I head to the abandoned gas station where we gathered for the Autumn Adder, parking where I have a view of the edge of the city beyond the rolling foothills. It’s quiet here. There’s no wind when I exit the Jeep. I limp toward the spot where Eli fought Wilson and look down at the drops of blood still clinging to the cracked asphalt in a dark stain. The broken tooth is there on the ground. I balance on my good leg and bend to pick it up, rolling the jagged edges across my palm.
I wonder what Eli felt in that moment when he pinned Wilson down and pummeled him with blows. I wonder if he feels guilt now in the aftermath when he looks back on what he did. I know what I would have felt. Excitement. Enjoyment. A deep sense of satisfaction, that my physical self and my darkest desires were aligned. Definitely not guilt. Not for something like that.
I tilt my hand, letting the tooth roll off my palm to drop onto the pavement with a quiet tick. I’m staring down at it when I realize I feel something I’ve never felt before.
Regret. Guilt.
For hurting Eli.
I should have told him everything sooner. He could have made up his mind about us before he’d put so much of his heart into it. He’s the one person I wanted to protect, and I failed.

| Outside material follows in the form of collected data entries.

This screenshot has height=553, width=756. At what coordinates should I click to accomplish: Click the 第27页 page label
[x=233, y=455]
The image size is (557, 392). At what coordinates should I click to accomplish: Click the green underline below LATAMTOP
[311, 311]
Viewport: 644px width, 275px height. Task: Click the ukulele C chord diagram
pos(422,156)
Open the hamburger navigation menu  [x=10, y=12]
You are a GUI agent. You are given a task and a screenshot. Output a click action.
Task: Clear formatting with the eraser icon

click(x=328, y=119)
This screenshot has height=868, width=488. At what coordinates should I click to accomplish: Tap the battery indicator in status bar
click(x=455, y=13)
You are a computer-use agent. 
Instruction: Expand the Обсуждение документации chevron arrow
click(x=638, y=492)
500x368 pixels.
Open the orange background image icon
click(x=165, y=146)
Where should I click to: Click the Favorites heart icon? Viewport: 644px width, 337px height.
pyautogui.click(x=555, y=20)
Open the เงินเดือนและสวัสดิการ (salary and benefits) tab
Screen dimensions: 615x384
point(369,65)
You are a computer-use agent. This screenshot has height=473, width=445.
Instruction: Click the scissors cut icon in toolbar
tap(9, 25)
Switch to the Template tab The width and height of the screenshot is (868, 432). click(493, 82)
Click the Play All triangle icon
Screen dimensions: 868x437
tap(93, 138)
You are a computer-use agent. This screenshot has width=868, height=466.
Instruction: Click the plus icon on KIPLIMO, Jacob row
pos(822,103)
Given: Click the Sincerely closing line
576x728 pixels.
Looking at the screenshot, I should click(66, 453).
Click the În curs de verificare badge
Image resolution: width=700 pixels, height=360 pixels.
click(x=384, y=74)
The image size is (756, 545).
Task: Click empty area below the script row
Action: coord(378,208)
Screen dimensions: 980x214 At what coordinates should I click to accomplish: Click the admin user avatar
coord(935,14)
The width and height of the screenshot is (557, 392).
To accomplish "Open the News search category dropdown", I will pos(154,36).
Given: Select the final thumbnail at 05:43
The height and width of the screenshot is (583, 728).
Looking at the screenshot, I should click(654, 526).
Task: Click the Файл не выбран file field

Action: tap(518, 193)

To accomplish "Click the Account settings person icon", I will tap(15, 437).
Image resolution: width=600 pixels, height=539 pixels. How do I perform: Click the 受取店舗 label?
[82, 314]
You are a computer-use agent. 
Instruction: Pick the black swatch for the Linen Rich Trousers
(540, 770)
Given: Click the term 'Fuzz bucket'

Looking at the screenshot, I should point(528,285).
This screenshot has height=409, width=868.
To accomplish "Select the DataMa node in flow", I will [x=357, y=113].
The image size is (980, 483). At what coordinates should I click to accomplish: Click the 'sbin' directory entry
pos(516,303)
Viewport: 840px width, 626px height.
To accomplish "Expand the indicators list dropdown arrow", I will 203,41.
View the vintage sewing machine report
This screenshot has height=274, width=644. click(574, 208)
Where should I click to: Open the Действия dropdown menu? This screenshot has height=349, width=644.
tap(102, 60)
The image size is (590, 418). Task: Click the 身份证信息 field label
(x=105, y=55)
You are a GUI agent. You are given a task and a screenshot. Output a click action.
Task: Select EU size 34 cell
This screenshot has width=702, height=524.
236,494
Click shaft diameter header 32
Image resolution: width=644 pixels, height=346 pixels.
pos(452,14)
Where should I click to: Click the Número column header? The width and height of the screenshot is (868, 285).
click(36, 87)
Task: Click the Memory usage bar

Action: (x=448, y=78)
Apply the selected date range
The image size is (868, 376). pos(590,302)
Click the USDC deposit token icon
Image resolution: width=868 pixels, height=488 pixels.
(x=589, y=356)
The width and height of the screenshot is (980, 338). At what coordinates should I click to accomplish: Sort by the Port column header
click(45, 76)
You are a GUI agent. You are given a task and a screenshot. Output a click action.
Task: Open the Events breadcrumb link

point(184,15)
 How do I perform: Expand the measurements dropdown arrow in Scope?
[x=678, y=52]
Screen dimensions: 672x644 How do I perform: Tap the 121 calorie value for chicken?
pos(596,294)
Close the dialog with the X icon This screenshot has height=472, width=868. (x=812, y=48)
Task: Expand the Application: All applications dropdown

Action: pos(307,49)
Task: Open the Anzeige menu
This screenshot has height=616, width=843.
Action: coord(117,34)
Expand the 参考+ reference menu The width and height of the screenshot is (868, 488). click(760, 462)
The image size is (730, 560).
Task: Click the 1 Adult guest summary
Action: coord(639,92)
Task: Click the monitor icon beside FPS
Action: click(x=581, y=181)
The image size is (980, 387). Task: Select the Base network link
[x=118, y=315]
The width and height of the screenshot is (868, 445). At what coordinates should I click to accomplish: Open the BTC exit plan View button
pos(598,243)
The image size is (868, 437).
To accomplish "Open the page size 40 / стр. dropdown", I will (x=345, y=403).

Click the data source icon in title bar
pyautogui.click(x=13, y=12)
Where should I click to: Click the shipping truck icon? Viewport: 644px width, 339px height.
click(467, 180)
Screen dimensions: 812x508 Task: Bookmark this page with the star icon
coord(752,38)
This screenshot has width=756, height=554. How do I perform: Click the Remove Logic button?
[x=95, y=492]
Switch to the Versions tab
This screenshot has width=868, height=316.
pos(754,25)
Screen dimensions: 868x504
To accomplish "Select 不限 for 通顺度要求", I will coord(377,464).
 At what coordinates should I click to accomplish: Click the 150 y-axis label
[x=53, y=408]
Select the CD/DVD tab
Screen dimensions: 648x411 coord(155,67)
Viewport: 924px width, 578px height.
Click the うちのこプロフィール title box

I know I’ll never get back what I’ve lost. Not with him. Not with anyone. There’s no one like Eli. What he said about love was true, all of it. I know I can’t be the person he deserves. I can’t become someone else. The best version of myself will never fit in his world, with his rules. But there is one way I can make it right for him.
With a heavy sigh, I hobble back to the Jeep and bring up my iPad, checking the cameras at Fuller Place as dusk settles around me. Fatigue descends with it, draping over my shoulders like a cloak. I take off my watch and put an alarm on both it and the iPad. I use my teeth to help secure a zip tie to bind my wrists together, then lean back into the driver’s seat and close my eyes.
It feels like I’ve only blinked when my alarms go off. The pain is blaring in my leg and arm. My head pounds in solidarity with the rest of my body. I didn’t bring anything stronger than Ibuprofen, so I take two pills and start the Jeep, heading for Fuller Place.
52 Fuller Place is a former cannery on the outskirts of the industrial area of town. Surrounded by overgrown fields, it lies abandoned, yet in solid shape, the bricks and windows still in good repair, the structure bordered by a high, chain-link fence. I park a distance away behind a power utility shed set back from the road and check the cameras one last time, then I exit the vehicle with my plastic bag of limited equipment and start the slow process of hobbling to the cannery.
After picking the lock of the gate with the snap gun, I shuffle down the cracked driveway to the unlit building. The moon is bright enough to light my way but I still stumble a few times. A low rumble of nausea swirls in my stomach. I’m not sure if it’s the anticipation, or the drugs I’ve taken over the last day, or if it’s the inception of an infection. Whatever it is, I’m starting to feel pretty rough.
“Doesn’t matter,” I tell myself as I make it to the door and pick the lock. With my wrists still bound together, I turn and throw the snap gun into the grass, then enter the darkness of the factory, the creaking metal door closing behind me with a reverberant thud.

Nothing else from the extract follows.